Wednesday, March 20, 2013

Gardening Floyd: Everything Old Is New Again

I've been attending a Pocket Farming course sponsored by SustainFloyd and it never ceases to amuse me that the methods my grandparents used on their farm decades ago are being reassigned fancy new names, being repackaged, and "sold" as innovative new techniques to really squeaky new farmers.  Like "Biodynamic Farming".  Really?  The timing of my grandparents chores and farming events were often based on moon phases and celestial influences from starting seeds and breeding livestock to harvesting, butchering, and haircuts for my Mom and her six siblings.  It wasn't weird, most of the farm families around them did it too.  They had a connection with their farms that went beyond just a place to live and ground to make a living from.  Now it's got a fancy new name- Biodynamic.

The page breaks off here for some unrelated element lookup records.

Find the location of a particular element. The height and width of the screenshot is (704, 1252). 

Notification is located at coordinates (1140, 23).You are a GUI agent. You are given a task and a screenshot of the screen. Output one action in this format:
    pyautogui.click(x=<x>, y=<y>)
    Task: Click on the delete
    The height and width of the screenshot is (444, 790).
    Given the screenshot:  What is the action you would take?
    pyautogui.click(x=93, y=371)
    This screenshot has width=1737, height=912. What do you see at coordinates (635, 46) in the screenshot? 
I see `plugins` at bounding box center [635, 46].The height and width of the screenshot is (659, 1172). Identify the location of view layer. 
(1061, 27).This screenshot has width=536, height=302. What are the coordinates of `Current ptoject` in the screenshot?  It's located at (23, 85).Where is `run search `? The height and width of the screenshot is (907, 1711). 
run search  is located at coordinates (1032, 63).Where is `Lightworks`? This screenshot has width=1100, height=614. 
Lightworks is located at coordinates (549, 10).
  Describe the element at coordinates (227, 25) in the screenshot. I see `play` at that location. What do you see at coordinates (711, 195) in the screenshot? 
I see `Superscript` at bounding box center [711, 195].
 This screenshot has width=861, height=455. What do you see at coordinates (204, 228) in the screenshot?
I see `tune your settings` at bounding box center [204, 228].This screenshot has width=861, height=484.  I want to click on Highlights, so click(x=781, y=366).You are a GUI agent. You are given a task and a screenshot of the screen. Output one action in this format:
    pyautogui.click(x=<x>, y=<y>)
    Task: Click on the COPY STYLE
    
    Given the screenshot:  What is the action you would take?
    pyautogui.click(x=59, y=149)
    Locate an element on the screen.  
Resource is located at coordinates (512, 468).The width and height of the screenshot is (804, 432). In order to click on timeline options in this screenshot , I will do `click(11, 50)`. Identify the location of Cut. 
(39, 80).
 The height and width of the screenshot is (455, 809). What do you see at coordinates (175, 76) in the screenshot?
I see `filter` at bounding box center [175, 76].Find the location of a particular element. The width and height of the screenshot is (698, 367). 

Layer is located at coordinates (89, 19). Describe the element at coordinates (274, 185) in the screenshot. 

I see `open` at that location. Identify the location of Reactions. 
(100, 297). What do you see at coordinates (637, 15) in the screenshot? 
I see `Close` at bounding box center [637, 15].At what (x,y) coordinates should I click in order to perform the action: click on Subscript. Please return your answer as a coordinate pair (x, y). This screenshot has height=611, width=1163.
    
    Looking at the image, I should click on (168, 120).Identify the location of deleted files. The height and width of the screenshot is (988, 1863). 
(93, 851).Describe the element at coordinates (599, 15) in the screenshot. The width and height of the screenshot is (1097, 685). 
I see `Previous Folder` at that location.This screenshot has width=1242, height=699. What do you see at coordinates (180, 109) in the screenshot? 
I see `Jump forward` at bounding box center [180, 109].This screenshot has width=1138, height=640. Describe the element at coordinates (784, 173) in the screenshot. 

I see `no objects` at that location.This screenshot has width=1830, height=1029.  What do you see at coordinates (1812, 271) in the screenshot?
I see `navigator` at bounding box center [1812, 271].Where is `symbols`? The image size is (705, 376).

Michael and I went out to Blue Valley Organic Farm, SustainFloyd's model farm, last Saturday mostly to see how to set up contours for plowing but also to watch another old technique made new again: plowing with horses.

I grew up in central Pennsylvania with farming contours as a part of the agricultural landscape.  There was also a large Amish farming community so seeing draft horses working the fields and sharing the road with horse-drawn buggies was a daily occurance. But for many of the people who showed up watching Jason Rutledge of the Healing Harvest Forest Foundation and his team break sod and set up a furrow was a novel experience.  What it did for me was remind me how much I still miss my horses.  I've often said to Michael that if it wasn't for the idiots driving Rte. 8 I'd have a pony and cart for doing my errands in town.  I'd probably modify that now to I'd have a draft pony, implements, and cart for running errands and working our bit of land.
Jason Rutledge works with Suffolk horses, a breed developed in England specifically for farming.  Suffolks are on the American Livestock Breeds Conservancy's critical list and Jason is working hard to keep the breed alive with six mares due to foal this year.
Kate, pictured in the middle above, is one of his mares in foal.  Just like any fit mom Kate can continue in her duties to near foaling time.  These horses are bred for pulling, love doing it, and without regular workouts would probably develop bad habits out of boredom.  Just like people.

Here Jason hooks up and checks the harness on the sulky plow.

Off they go making the first cut through the sod.

It takes several passes to create the first furrow which the team will work off of to plow the entire contour strip.
Photo by Jeff Walker
By the end of the day BVO's contours were in place.
Photo by Jeff Walker

1 comment:

  1. Oh what fun. My great grandmother had a big work horse they used in the fields. I don't remember much about the farm except the outhouse, the water pump, the old sofa and wallpaper, the uneven floors. the barn, and the beautiful work horse. I was 5 when she passed away. I do wish I had been older and learned more from her.